__Page extract__:
Start of Block

The most profound impact is noticed on organs with the highest oxygen requirements (brain, heart). Symptoms typically begin with headaches (COHb=10%), progressing to memory problems, confusion, hallucinations, abdominal discomfort (pain, vomiting), visual disturbances and seizures, leading to coma or even death (levels up to 50–70%). Patients with CHD may experience angina or arrhythmias with COHb levels of just 5–10%, whereas at higher levels even young patients develop myocardial depression[1,2]. The most common electrophysiologic abnormality is disruption of repolarization and prolongation of the QT interval. Since 1928 (the first recorded case of angina), many reports, even those from young children, have documented the influence of CO on coronary vessels. HF and pulmonary oedema are an unusual complication, mainly in patients with pre-existing disease. Myocardial dysfunction may present as regional wall motion abnormality or global left ventricular dysfunction. Lee et al. presented a case of left ventricular dysfunction with concomitant intraventricular thrombus and Swank et al., a case of reversible acute HF[3,4]. Yanir et al. reported two previously healthy young patients with cardiogenic shock, whereas Kuniavsky et al., a young patient with HF and complete recovery after HOT[5,6].

End of Block

__Entries supplied__:
Start of Block

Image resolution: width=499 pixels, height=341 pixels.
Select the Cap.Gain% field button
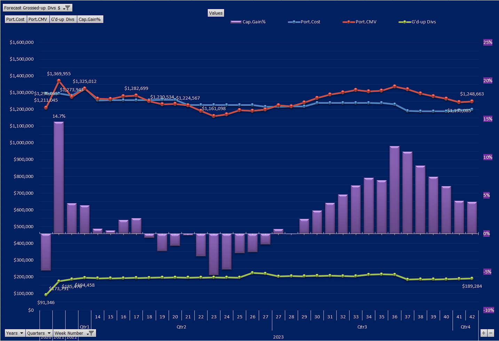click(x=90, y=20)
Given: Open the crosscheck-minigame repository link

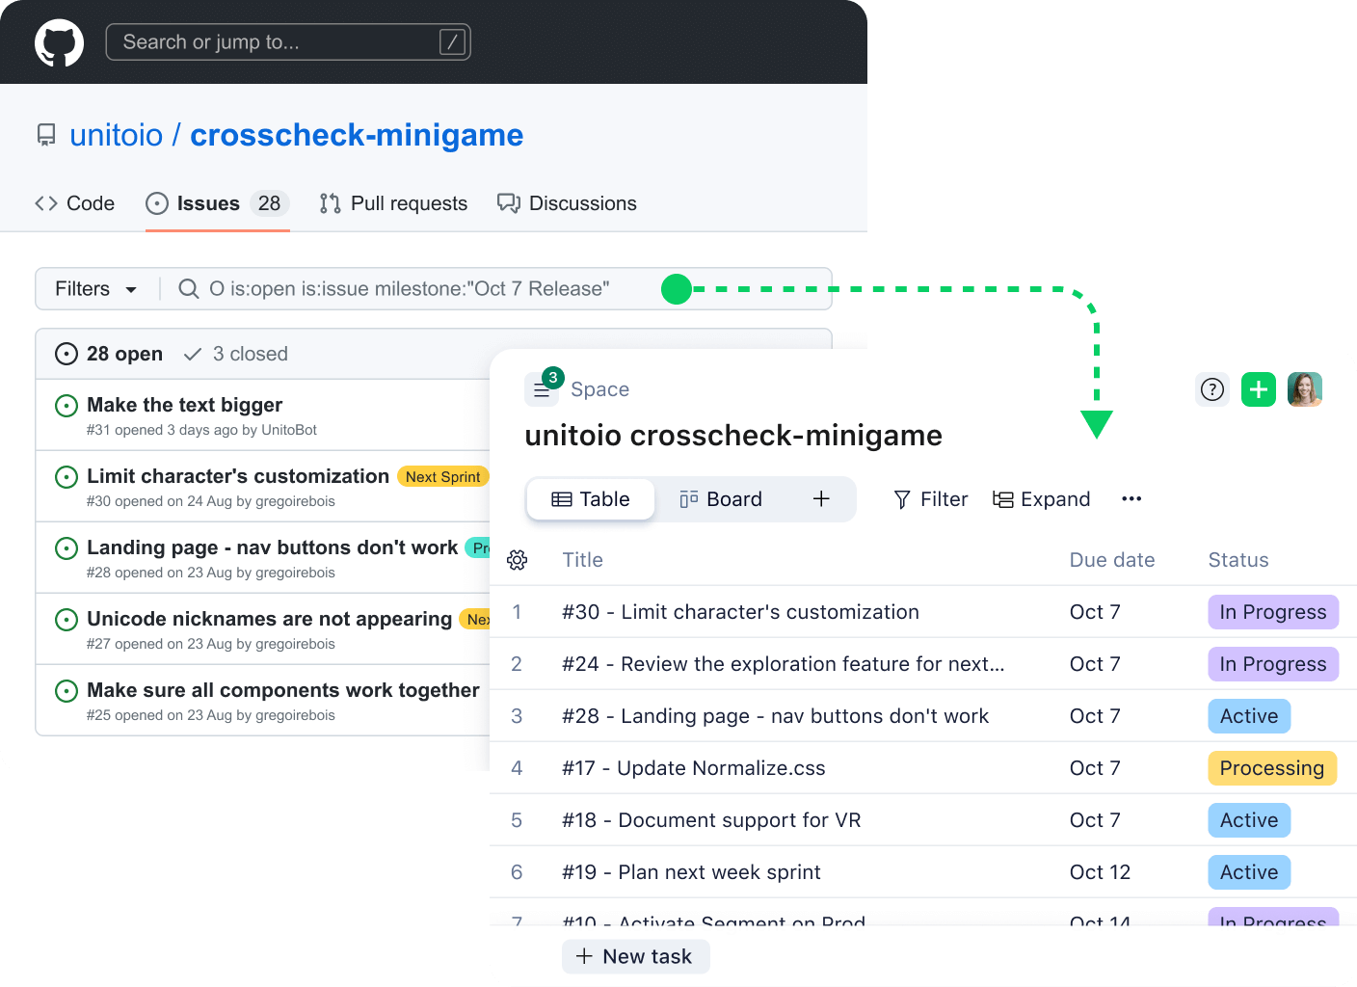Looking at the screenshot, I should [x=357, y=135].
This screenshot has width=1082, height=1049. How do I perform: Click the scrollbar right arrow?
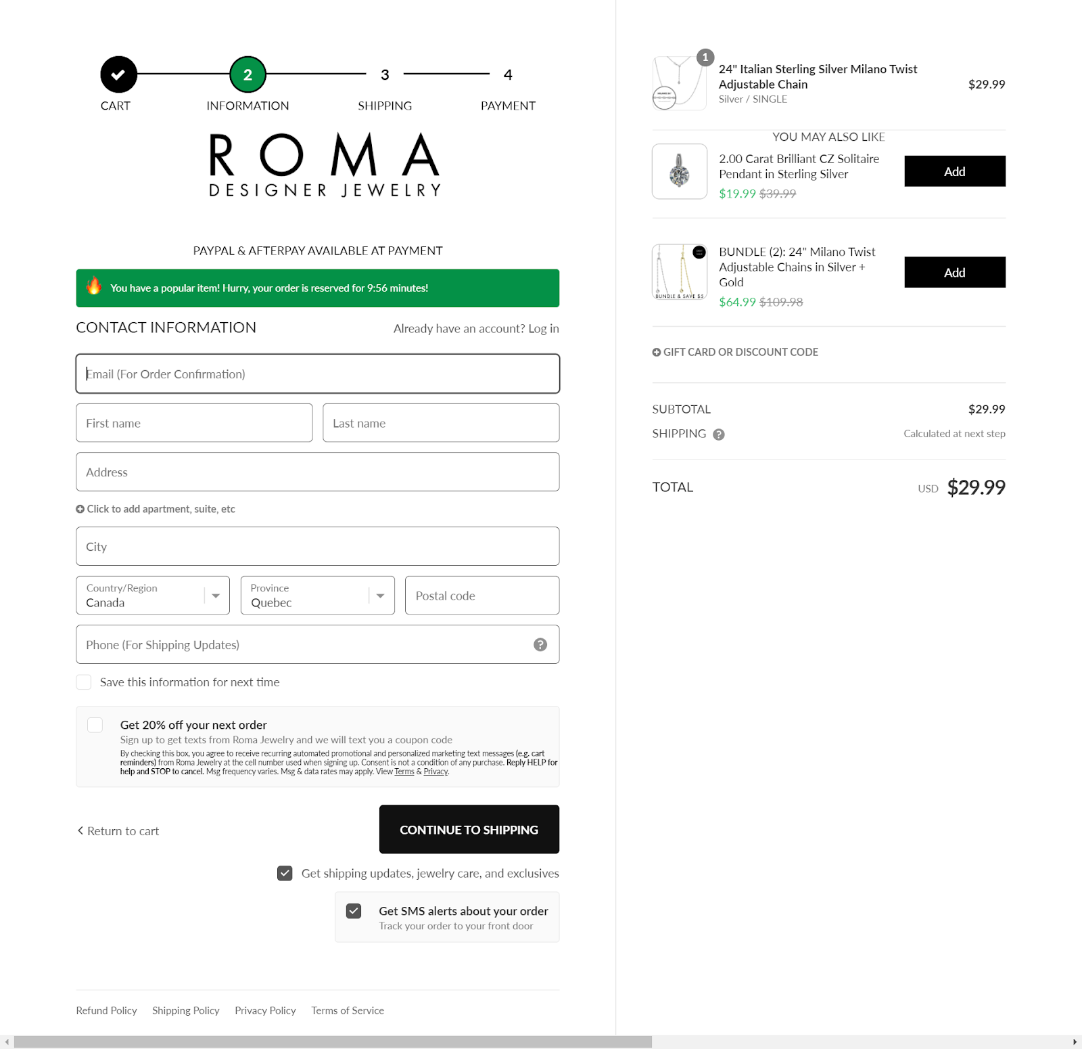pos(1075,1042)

End of Block
Start of Block

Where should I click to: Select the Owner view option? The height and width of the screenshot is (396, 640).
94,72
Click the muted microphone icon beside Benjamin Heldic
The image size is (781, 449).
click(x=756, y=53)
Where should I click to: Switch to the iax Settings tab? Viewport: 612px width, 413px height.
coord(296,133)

End of Block

__Activity 1__: Name every author that the text on CO and the heart cites with "et al."
__Activity 2__:
Answer these from the text on CO and the heart:
(a) At what COHb level do headaches typically begin?
(b) In what year was the first recorded case of angina?
(c) What is the most common electrophysiologic abnormality?
None of the rows are needed here.

__Result 1__: Lee, Swank, Yanir, Kuniavsky

__Result 2__:
(a) 10%
(b) 1928
(c) Disruption of repolarization and prolongation of the QT interval